# Yönerge 1
Kayıtlarda "You are a GUI" ifadesini içeren satırdan "The image size is (540, 405)." ifadesini içeren satıra kadar uzanan bölümü, iki uç satır da dahil olmak üzere hiçbir değişiklik yapmadan yeniden yazınız.

# Sayfa metni
———
ADD Edirne Şubesi Yönetim Kurulu, Ahmet Taner Kışlalı'yı andı.Yayınlanan mesajda ifadeleri kullanıldı; “Eğer Türkiye’de bir din devleti kurmak istiyorsanız, Mustafa Kemal’e saldırmanız elbette ki tutarlıdır. Eğer Türkiye’nin bir bölgesini ayırıp ırkçı bir devlet kurmak peşindeyseniz, Mustafa Kemal’e saldırmanın elbette tutarlı bir yanı vardır. Ama “çağı yakalama” arayışında görünürken aynı şeyi yapmaya kalkarsanız; belki – her garip şeyi yapanlara olduğu gibi – bazı dikkatleri üzerinize çekersiniz, ama inandırıcı olamazsınız. “diyen Akademisyen, yazar, eski Kültür Bakanı, Atatürkçü Düşünce Derneği’nin Genel Başkan Yrd. Prof. Dr. Ahmet Taner Kışlalı, tam 20 yıl önce bugün 21 Ekim 1999’da evinin önündeki arabasına konan bomba ile öldürüldü.
10 Temmuz 1939 doğumlu Ahmet Taner Kışlalı, ilk ve ortaokulu Kilis’te, liseyi ise İstanbul’da Kabataş Erkek Lisesi’nden mezuniyeti sonrası Ankara Üniversitesi Siyasal Bilgiler Fakültesi’ni kazandı. Öğrenciliği sırasında Yeni Gün gazetesinde spor muhabirliği de yaptı ve 1962-63 yıllarında gazetenin yazı işleri müdürlüğü görevinde bulundu.
———
# İşlenecek kayıtlar
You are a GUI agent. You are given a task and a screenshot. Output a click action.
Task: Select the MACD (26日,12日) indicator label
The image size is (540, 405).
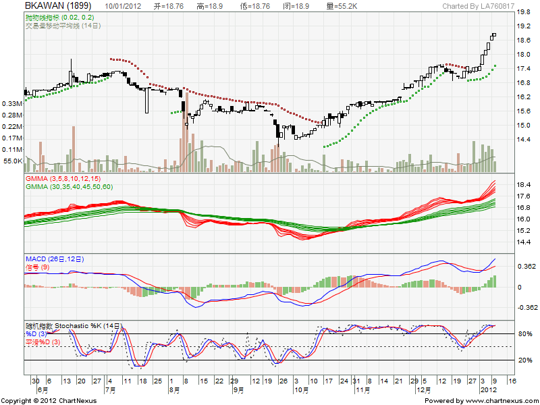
———
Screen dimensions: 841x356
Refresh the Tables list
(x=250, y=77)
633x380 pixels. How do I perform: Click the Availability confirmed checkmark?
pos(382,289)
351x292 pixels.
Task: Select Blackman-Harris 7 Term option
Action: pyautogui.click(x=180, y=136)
———
# Yönerge 2
Sayfa metnine göre Ahmet Taner Kışlalı, 1962-63 yıllarında Yeni Gün gazetesinde hangi görevi üstlenmiştir?

# Tam yanıt 1
You are a GUI agent. You are given a task and a screenshot. Output a click action.
Task: Select the MACD (26日,12日) indicator label
The image size is (540, 405).

# Tam yanıt 2
Gazetenin yazı işleri müdürlüğü görevinde bulunmuştur.